Tonight against Zambia will mark his second appearance in the last game of an African Cup of Nations. Toure turns 31 this year, and the championship of his continent feels like an overdue prize.

The Manchester City defender is the standard-bearer for Ivory Coast's so-called golden generation, more so even than Didier Drogba, the captain who was a latecomer to elite football. Tough Drogba is older than the senior of the Toure brothers, he was a later international debutant than Kolo Toure.

Kolo has been wearing the orange jersey for almost a dozen years. He was there, in his first big final, when the golden generation was born in 2006.

It was 13 years ago, the African Super Cup final, between the winners of the two major continental club competitions the previous year. Toure's club, the African champions Asec Mimosas met Tunisia's Esperance in Abidjan. The Tunisians appeared overwhelming favourites on account of their experience.

Asec, who had sold many of the previous season's stars, fielded a young side. Some Asec supporters, angered at the mass departures of so many senior players, boycotted the match.

It turned out to be an epic, and an epoch-making day. Asec, expansive and daring, took the lead. Then Kolo Toure, excellent up until the 87th minute, conceded a penalty for a handball.

Chokri El Ouaer, the Esperance goalkeeper, marched the length of the field from the opposite goal to take and convert it.

But in extra time Ivorian boys became men, and the young substitute Aruna Dindane won the match deservedly for Asec.

Most Ivorians remember that final as a watershed moment. Kolo Toure would be at the vanguard of a procession of talents who helped Asec to successive league titles and then very swiftly transferred to the major leagues of Europe. Boubacar Barry, who will be in goal for Ivory Coast against Zambia tonight, was in that Super Cup team.

Dindane would make his international debut the same day as Kolo Toure and play a further 66 times for his country.

Asec's famed academy would push many more of the current Ivorian squad to success in Europe, Yaya Toure, Didier Zokora, Emmanuel Eboue and Gervinho among them.

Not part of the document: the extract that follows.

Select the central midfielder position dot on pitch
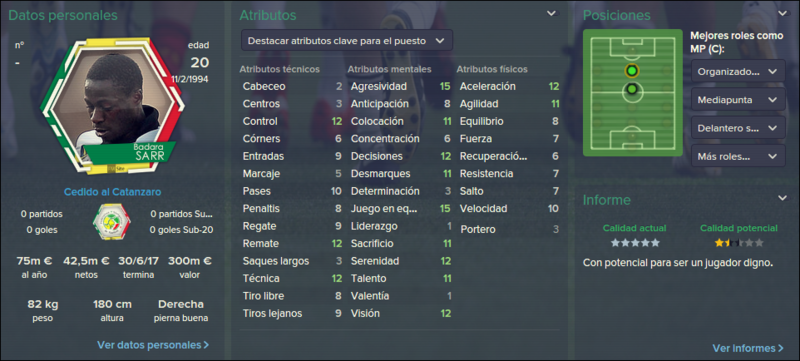 pyautogui.click(x=632, y=90)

From time to time, as the golden generation grew up, strong characters, successful in their club careers, word would seep out of the Ivorian camp of discord between the Asec brigade and the others, who were often in a minority.

When Drogba clashed with Yaya Toure ahead of the 2006 World Cup, it looked like a symptom of that divide, though both players denied it was.

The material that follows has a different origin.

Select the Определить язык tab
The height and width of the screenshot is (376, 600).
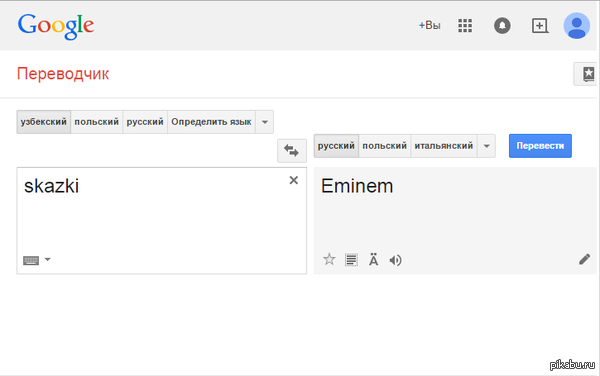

There is a diversity in the core group of Ivorians, and sometimes it is a strength.

Against a background of civil unrest in the country they represent, the collective purpose on the field of Christians like Barry and Muslims like the Toures has been held up as an example. Drogba comes from the south, the Toures from the north, uniting across a divide often fractured politically.

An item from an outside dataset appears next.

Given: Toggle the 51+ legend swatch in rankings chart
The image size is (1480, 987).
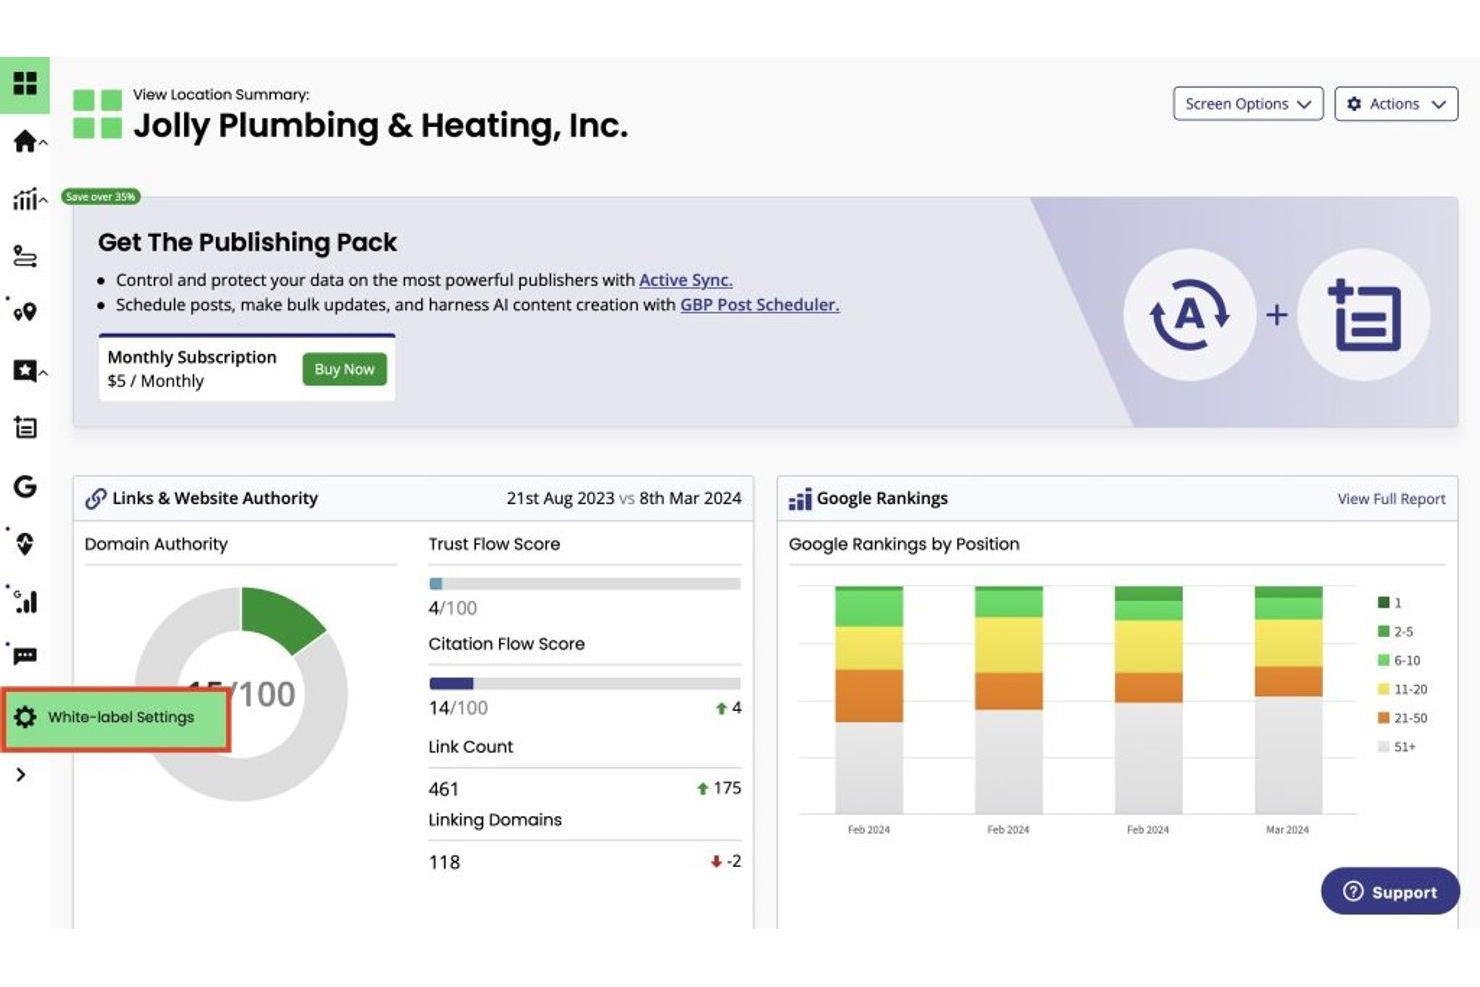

The 28th Nations Cup always looked like the best opportunity for the golden generation, many of them veterans of Ivory Coast's two World Cup appearances, in 2006 and 2010, to scratch an itch that has irritated them.

They lost the final six years ago to the hosts, Egypt, on penalties. Egypt beat them in the semi-finals in 2008; Algeria knocked Ivory Coast out in the quarter-finals two years ago. Neither of those nemeses, nor heavyweights Nigeria and Cameroon, qualified for 2012.

Evidently, past stumbles have made them careful. Les Elephants have been spectacular only in bursts in this tournament, but they have looked solid throughout. They have not conceded a goal in five matches so far. Kolo Toure, above all, will want his defence to stay impenetrable for 90 minutes more.